▸ **Task**
Among the lines below, some may contain the string "Given". Say how many do, and give nothing besides the number.
Material for the task START
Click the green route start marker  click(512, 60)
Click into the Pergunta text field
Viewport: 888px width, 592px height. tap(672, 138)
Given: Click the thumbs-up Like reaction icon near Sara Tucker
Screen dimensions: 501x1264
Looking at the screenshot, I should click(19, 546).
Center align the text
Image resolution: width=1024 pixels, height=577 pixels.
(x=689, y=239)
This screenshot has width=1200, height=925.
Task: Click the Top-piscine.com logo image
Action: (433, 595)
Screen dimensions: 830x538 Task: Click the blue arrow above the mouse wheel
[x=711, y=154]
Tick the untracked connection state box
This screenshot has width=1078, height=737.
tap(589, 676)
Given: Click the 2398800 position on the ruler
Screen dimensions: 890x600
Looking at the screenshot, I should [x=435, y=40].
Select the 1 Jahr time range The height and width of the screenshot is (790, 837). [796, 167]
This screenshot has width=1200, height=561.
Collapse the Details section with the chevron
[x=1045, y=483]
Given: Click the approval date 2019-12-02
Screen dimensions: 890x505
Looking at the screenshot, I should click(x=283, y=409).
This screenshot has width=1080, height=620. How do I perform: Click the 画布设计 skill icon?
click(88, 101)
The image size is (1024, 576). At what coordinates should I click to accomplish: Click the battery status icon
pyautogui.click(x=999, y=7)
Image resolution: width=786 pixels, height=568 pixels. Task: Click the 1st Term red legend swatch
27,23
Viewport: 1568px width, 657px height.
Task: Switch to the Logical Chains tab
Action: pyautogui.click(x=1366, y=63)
Material for the task END
▸ **Response box**
3